As near as I can tell, Liz Cheney's expertise as either a military strategist or a national security theorist consists of the following: None. So my question is for the Washington Post editorial page editors. To wit: "Why?" What makes Liz Cheney qualified to speak on issues of military theory, warfare, terrorism, and national security strategy?
Yes, she has worked with USAID and the State Department when she was fresh out of college back in the '80s. Fine. Then she went to law school, and practiced law. So yes, in addition to being a mother of five, she is also a former practicing lawyer, though she has not done that for many years. Again, fine. To her professional credit, she has apparently had some success working in the realm of international finance as a lawyer, and on this topic I would gladly welcome her opinion. (I might not agree, but I would readily cede that as a lawyer or an economist she is qualified to have an expert opinion, and I am not.) So far as I can tell, she really had no education, experience, or training in military affairs, terrorism, national security strategy, or military theory. Until her father became the vice president of the United States, she was not even in government at all. At that point, however, she was appointed to a high position within the State Department. Apparently it was a position which had never existed before.

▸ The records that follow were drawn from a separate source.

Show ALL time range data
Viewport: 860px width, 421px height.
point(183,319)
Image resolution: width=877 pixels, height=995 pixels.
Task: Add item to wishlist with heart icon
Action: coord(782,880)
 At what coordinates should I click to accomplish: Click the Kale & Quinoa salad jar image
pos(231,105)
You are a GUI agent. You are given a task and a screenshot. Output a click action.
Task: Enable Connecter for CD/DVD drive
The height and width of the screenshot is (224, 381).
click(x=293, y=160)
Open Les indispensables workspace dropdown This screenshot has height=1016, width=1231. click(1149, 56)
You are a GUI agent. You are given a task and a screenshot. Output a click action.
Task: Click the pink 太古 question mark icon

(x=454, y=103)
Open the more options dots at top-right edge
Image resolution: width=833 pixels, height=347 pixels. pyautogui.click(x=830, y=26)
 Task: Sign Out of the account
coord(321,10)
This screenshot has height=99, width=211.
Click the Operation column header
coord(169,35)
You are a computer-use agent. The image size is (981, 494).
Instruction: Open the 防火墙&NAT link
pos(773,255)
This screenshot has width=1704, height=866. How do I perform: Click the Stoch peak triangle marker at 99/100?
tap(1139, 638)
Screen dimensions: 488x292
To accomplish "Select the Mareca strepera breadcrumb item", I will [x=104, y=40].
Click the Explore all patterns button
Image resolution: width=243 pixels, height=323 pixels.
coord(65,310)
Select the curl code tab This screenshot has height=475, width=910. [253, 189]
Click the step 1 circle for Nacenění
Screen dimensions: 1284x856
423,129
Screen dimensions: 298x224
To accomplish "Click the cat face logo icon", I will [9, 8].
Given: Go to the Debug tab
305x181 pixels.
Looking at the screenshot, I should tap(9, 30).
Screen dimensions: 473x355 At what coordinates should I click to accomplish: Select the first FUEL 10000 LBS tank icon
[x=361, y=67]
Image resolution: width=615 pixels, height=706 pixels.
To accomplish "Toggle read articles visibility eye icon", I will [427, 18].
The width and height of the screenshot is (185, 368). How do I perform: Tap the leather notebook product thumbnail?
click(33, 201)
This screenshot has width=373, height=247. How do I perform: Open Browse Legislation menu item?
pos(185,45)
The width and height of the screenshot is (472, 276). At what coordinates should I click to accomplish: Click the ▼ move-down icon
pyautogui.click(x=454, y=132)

OK, again, fine. Political patronage and de facto nepotism is a system we have decided works for us in the United States, at least since the heyday of Andrew Jackson. (JFK, it should be remembered, appointed his brother as the attorney general.) But for all of that, she was (past tense, that is, otherwise I could not write this) still only a deputy assistant secretary with a focus on international economic development and aid. This befits her education and experience ... but, Mr. and Ms. Editors-At-The-Post, that still does not make her a national military or security strategist, conversant in military or quasi-military theory or practice, or even suggests that she knows the first thing about anything to do with war.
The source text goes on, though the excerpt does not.